Which came first, XML or HTML

Module 11: Appendix 4: History of HTML and the Web - What is XHTML? - or use XML straight away?

Invention of the Internet: The Internet, i.e. the connection of different and remote computers that are connected via a common protocol, namely TCP / IP, began experimentally as early as the 1970s. Who invented it? The US Department of Defense! In the early history of the Internet, however, this network was by no means worldwide and was only used to exchange data via telnet, ftp or service protocols such as Gopher that are rarely used any more.

Originating from html and the WWW: The breakthrough came in 1990 when Tim Berners-Lee from the European Laboratory for Particle Physics CERN (Geneva) developed the page description language html (hypertext markup language). Version html 1.0 was born. Not only could text documents from remote computers be displayed in a reasonably formatted way on one's own computer, but images could also be integrated and other documents could be requested via a link. Headings and paragraphs, simple formatting of text, list display and graphics integration were possible. Html was linked to the new service protocol http (Hypertext Transfer Protocol) and the WorldWideWeb was born.

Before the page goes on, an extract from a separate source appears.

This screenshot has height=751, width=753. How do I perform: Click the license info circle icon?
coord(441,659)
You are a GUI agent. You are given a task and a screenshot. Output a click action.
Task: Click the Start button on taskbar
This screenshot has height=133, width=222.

However, proprietary developments took place very quickly, such as the invention of frames by Netscape. The next standard, html 2.0, was a long time coming in 1995. The html 2.0 standard introduced forms, among other things. In the meantime, the non-standardized extensions (including JavaScript from Netscape) had gained the upper hand.

(Own web story: By the way, the course instructor began his first web attempts at the end of 1994; the first two books purchased on the subject are given below and are in part the basis for this essay. The first experimental web server I set up was a small Apple LC with the free MacHTTP web server, the forerunner of the Webstar server, which was only online for a few minutes via the telephone line. The Proto-Server was running at the Institute for Geology and Paleontology at the University of Munich. The first web offer from 1995 ran on a Unix-Apache web server of the data center RUS, before a Netscape web server under Unix was set up at the newly networked institute - probably one of the first in Germany. From my early days on the web, the Jurassic Reef Park project (1995, with update 1996), which is still very well attended and can be reached today at http://www.palaeo.de/edu/JRP, still exists.

Further versions were then html 3.0 (end of 1995) and soon afterwards html 3.2. Only now, to the best of my knowledge, have frames been included in the standard. Html 4.0 is supposed to be the last version of html, it was standardized in 1998.

Standardization first begins with the publication of so-called RCFs (Requests for Comments), before the standard is then issued. The responsible body was formerly the IETF (Internet Engineering Task Force), then in 1994 it became the W3C, the WorldWideWeb Consortium. The W3C was founded by CERN together with MIT (Massachusetts Institute of Technology, Cambridge) and then by INRIA (Institut National de Recherche en Informatique et en Automatique, Le Chesnay, France) as well as by various members of industrial companies / etc. Sun Microsystems, Netscape, AT&T, IBM, etc.). However, the three research institutions are in charge. More information and up-to-date information on the W3C can be found at http://www.w3.org.

In the meantime, however, the non-standardized developments had progressed very far. Think of Netscape developments such as frames, JavaScript or the embed and blink tags. The problem with dhtml is even more complex, also created with the introduction of the layer tag from Netscape (see appendix dhtml). The reaction and counter-development of Microsoft's Internet Explorer was not long in coming: iFrames, the differently interpreted JavaScript dialect JScript, Active-X, different definitions of dhtml or tags for the background sound as well as the marks testify to this. Quite a few browsers are now trying to revert to the standards and at least partially disdain these extensions, but this development will probably come too late.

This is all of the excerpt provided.